*Your objective*:
Would you please set down, word for word, the lines from the one with "You are a computer-use" through the final line of the data below, omitting any pictures?

*Materials provided*:
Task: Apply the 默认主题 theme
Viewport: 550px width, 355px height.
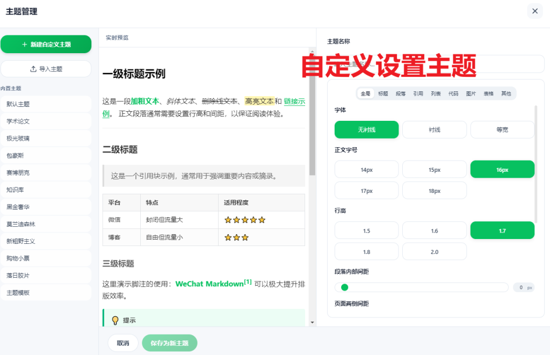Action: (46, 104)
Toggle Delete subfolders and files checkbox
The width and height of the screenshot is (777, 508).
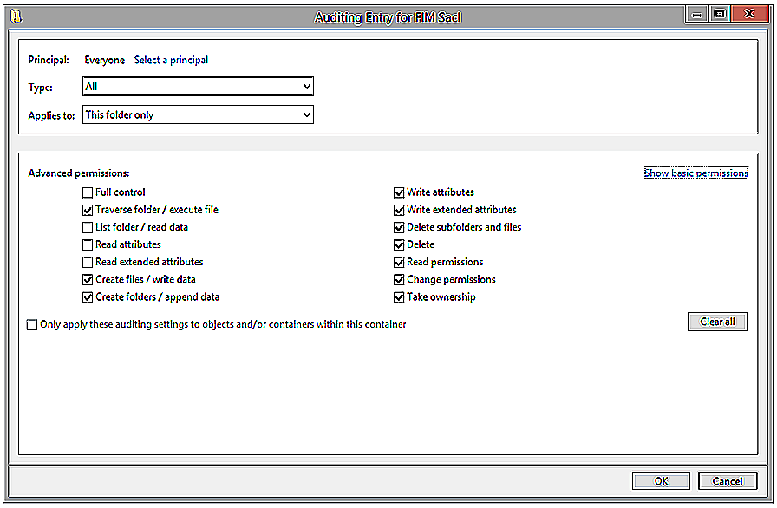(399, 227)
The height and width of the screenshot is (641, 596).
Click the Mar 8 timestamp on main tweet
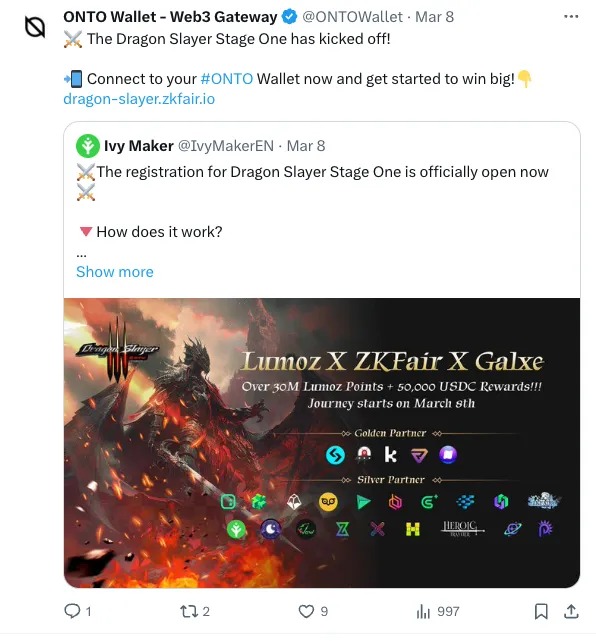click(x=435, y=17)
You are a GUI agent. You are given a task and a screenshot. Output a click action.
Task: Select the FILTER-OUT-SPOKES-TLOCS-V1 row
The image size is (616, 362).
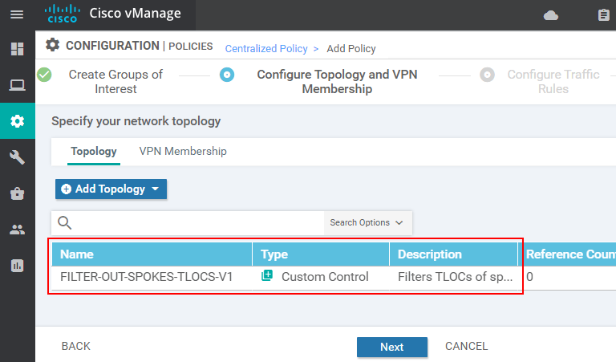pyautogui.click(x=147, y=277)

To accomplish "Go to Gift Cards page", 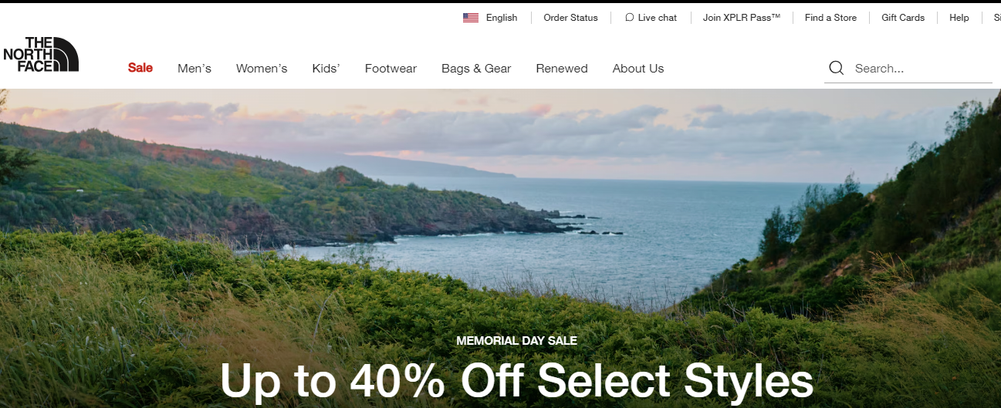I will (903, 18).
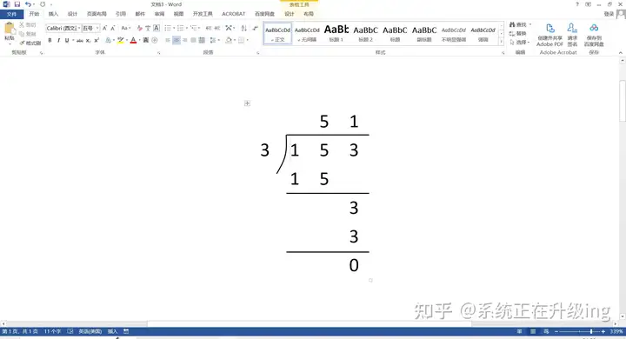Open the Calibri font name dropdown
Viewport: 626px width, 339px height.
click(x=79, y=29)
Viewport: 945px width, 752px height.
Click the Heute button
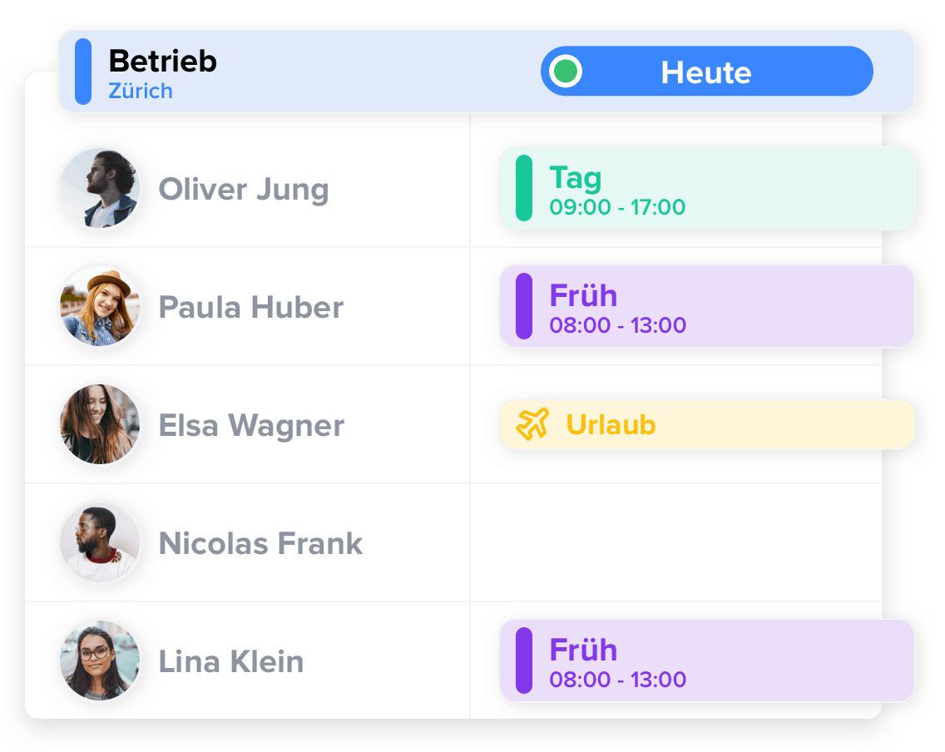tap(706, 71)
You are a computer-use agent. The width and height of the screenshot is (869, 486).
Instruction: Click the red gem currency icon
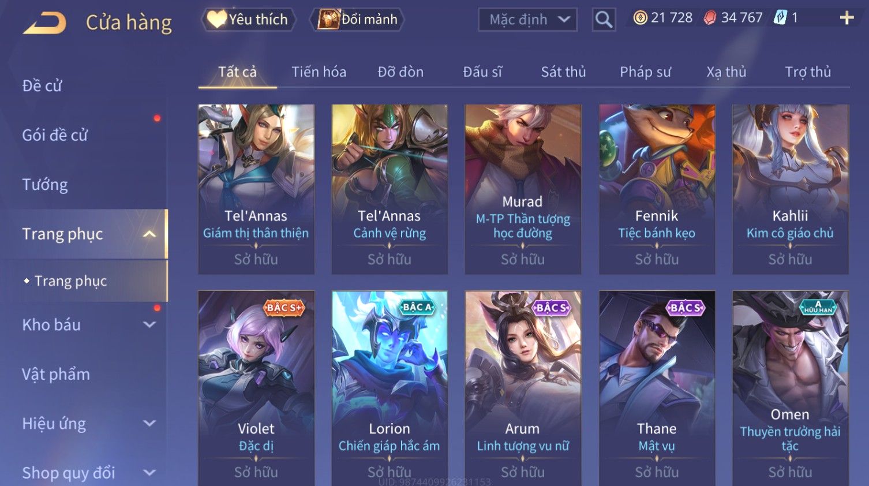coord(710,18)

*Exercise result*:
You are a computer-use agent. The width and height of the screenshot is (869, 486).
Instruction: Click the red gem currency icon
coord(710,18)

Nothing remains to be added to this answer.